• Document:
-*-*-
# recurve tiller question



## minnie3 (Jul 28, 2009)

my friend shoots 3d unsighted recurve .a hoyt eclpse with some 30# vector limbs , before this, he shot a gamemaster which had no tiller adjustment. he's unsure of how a 3 under shooter's 
tiller setting would be different from a split finger shooters tiller. how should he set the tiller? any replies appreciated. thanks.


----------



## teammemphis (Jan 6, 2010)

I am not for sure but I would have to say that the tiller should be around 1/2" Maybe someone else can help but that would be a good starting point.


----------



## Viper1 (Aug 21, 2003)

minnie - 

Tiller is typically 0/0 to 1/4" lower limb positive (shorter), and the factory default should be within that range. Unless he feels the bow "pulling" up or down during the draw, leave it alone.

Viper1 out.


----------



## teammemphis (Jan 6, 2010)

Viper1 said:


> minnie -
> 
> Tiller is typically 0/0 to 1/4" lower limb positive (shorter), and the factory default should be within that range. Unless he feels the bow "pulling" up or down during the draw, leave it alone.
> 
> Viper1 out.


I agree with this if he was shooting with one finger over and two under bet he said he was shooting all 3 under. so the tiller should be more like 3/8 to 1/2.


----------



## Viper1 (Aug 21, 2003)

tm - 

Nope. The difference in tiller, especially on a bow as long as the OP's, can be within the specs I quoted and the tuning be accomplished by small changes in nocking point placement.

Viper1 out.


----------



## SBills (Jan 14, 2004)

Viper is right. I would start at 0. He might find that slightly negative (measurment larger on the lower limb) would work as well.


----------



## minnie3 (Jul 28, 2009)

thanks for the replies, keep them coming.

i'm a 3d unsighted compound finger shooter, as was dave until he discovered recurve via a gamemaster. we both shoot 3d, (unknown max. 30yards) and gap shoot using a high anchor. our club members are mostly sighted compound release shooters so there's little relevant information available to us locally.

thanks again and happy shooting


----------



## FS560 (May 22, 2002)

It is necessary to experiment with your particular limb set, but for three under, less positive tiller is generally needed or maybe none.

For recurve, the need for positive tiller is because the bow is drawn above center and trying to pull the top limb tip farther. In reality, a slightly weaker spine limb will accomplish this quite nicely, however. But, sadly, limb pairs are not made that way.

Three fingers under the arrow causes the bow to be drawn closer to center, thereby not trying to draw the top limb tip as much farther than the bottom.

Therefore, no additional positive tiller may be necessary, or maybe zero tiller.

If stringwalking is planned so that the bow is drawn below center, zero positive tiller may be appropriate, depending on the spine relationship of the two limbs. Also, if one limb is a little weaker, it could go on the bottom along with zero tiller.


----------



## ArtV (Jan 29, 2008)

I've shot barebow (recurve) for years...always with a "0" tiller...meaning both top and bottom limb is tiller dead even. Low medium and hight wrist can alter this very slightly.


----------
-*-*-
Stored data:

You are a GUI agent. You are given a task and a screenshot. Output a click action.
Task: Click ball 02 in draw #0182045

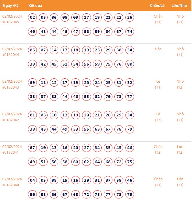(x=33, y=18)
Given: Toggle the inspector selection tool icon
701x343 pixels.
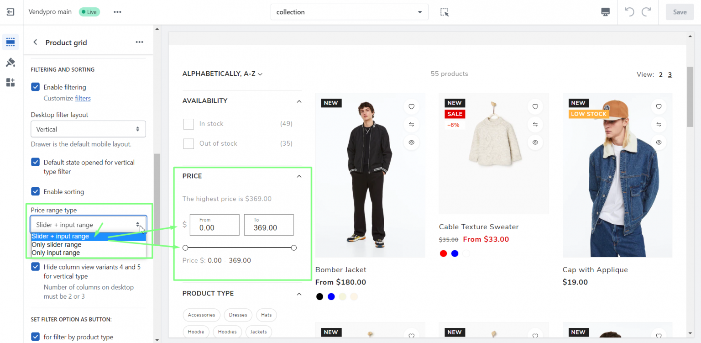Looking at the screenshot, I should pyautogui.click(x=445, y=12).
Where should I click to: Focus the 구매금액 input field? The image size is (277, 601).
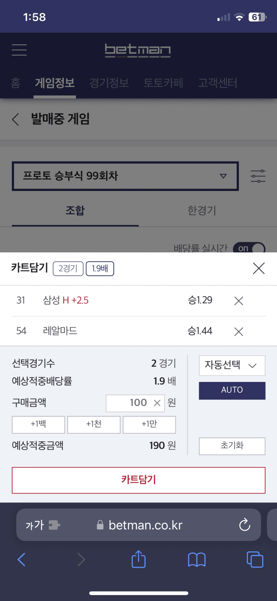tap(130, 403)
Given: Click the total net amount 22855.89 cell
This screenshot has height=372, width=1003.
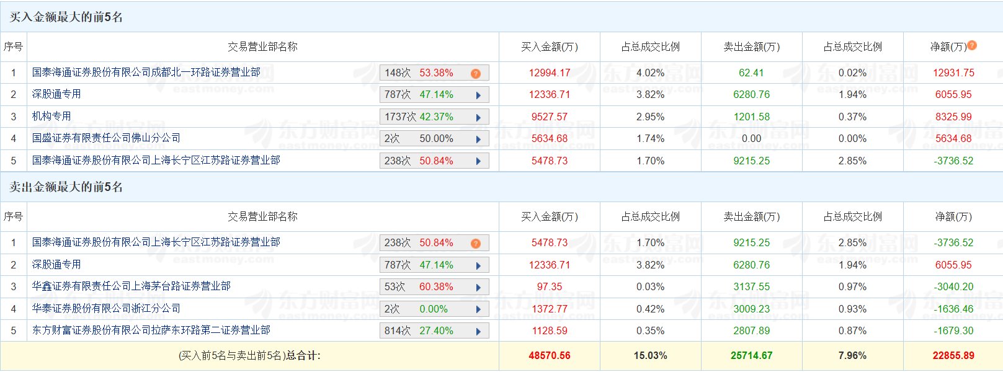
-*-*-
• Job A: Name each user who posted in the tiller thread, listing every name once.
• Job B: Please reproduce the tiller thread word for word from "Three fingers under" up to and including "than the bottom.".
These lines have no connection to the tiller thread.

• Full output A: minnie3, teammemphis, Viper1, SBills, FS560, ArtV

• Full output B:
Three fingers under the arrow causes the bow to be drawn closer to center, thereby not trying to draw the top limb tip as much farther than the bottom.